Pour preuve, les réunion du staff, les réunions de service montrent que ces moments que s’octroient les équipes, réunions plus ou moins instituées ne relèvent pas forcément que des échanges, mais ce sont des lieux où la parole de l’autre est reconnue dans toute sa valeur ou déniée ou transformée, etc ; il y a des institutions pathogènes qui ne valorisent pas la parole et le jeune clinicien n’arrive pas à faire son trou ni à produire un acte clinique, heureusement beaucoup d’institutions ne rentrent pas dans cette catégorie et le psychologue peut devenir inventif et s’octroyer une place. Pour les meilleures, lors des réunions, elles ne se contentent pas seulement de communiquer des informations, mais de soutenir l’articulation d’un discours sur le patient à travers le dire des membres de l’équipe, offrant (à ce dernier) la possibilité de se faire l’effet de ce discours. La réunion sert également à chaque membre de l’équipe pour trouver la parole juste.
Comment s’engage le clinicien dans ces réunions, dans cette pratique à plusieurs ? Mais en dehors des réunions, sur un plan plus général, il ne s’agit pas de savoir si le psychologue peut ou non avoir une place parmi les praticiens, mais si ces pratiques peuvent être exercées, en tenant compte des propositions du psychologue, du clinicien psychologue, orienté, par exemple, par la psychanalyse. Chaque intervenant peut avoir son style propre, son humour, son sérieux ; ses responsabilités spécifiques, mais les propositions des psychologues ont pour but d’interroger inlassablement quelque chose qui va au-delà des savoirs constitués et des titres et des diplômes supposés fonder la spécialité thérapeutique de chacun. Autrement dit, il s’agit moins d’amener un savoir déjà présent, constitué, que de poser les jalons d’un savoir à élaborer. Une telle position de recherche, d’étude, de questionnement, a d’abord l’avantage de contribuer à dissiper les effets imaginaires que comporte toute hiérarchisation des formations diplômées, au profit d’une communauté de travail entre praticiens opérant dans un même champ. Cela se traduit précisément par une position non hiérarchisée a priori quant au savoir, se répercutant en un partage de la même responsabilité : celle de la réponse à inventer et du type d’accompagnement lorsqu’il s’agit d’assurer par exemple, dans un Hôpital Psychiatrique, un « travail de la psychose ». Ne l’oublions pas, le psychotique travaille également, il est actif dans sa maladie, dans la création du délire, tentative de guérison, selon l’expression de Freud, mais surtout dans la recherche d’une suppléance.
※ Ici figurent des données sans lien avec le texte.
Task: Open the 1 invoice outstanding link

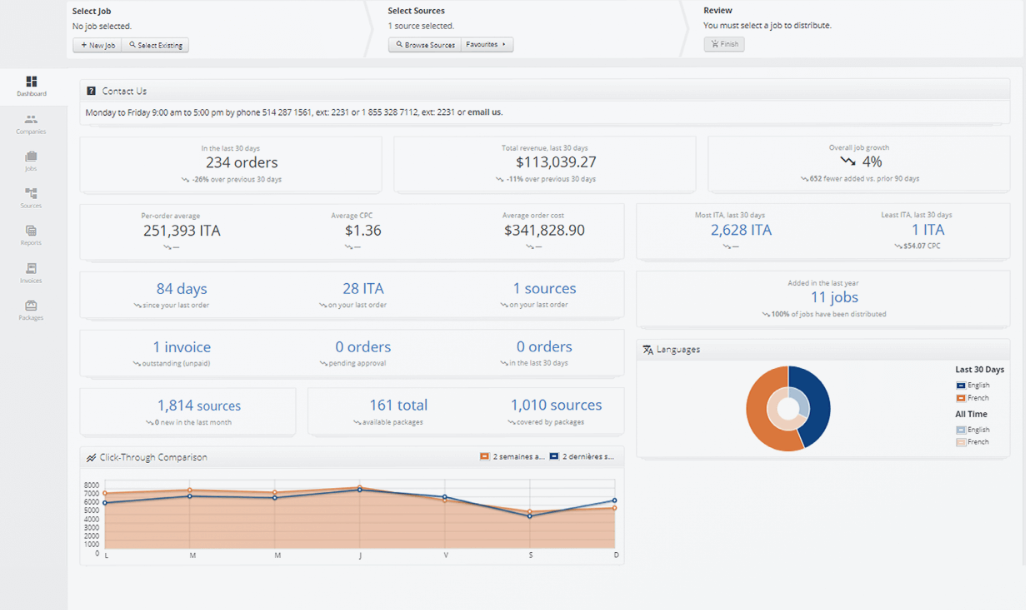Action: click(x=182, y=347)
En somme, il s’agit pour le jeune clinicien de s’investir dans la mise en commun et dans la discussion des hypothèses quant à ce qui peut produire des effets et des stratégies thérapeutiques dans le suivi et projets des patients. Cela traduit donc, une orientation de sa pratique dans l’institution selon le principe d’une communauté de travail fondée par la mutation au niveau du savoir ; s’inscrire dans cette pratique à plusieurs peut être alors une occasion plus efficace de transformer le savoir en une transmission de la clinique que de passer son temps à revendiquer une place pour sa « spécialité. Le psychologue aura alors trouvé sa place, dans un savoir faire en construction.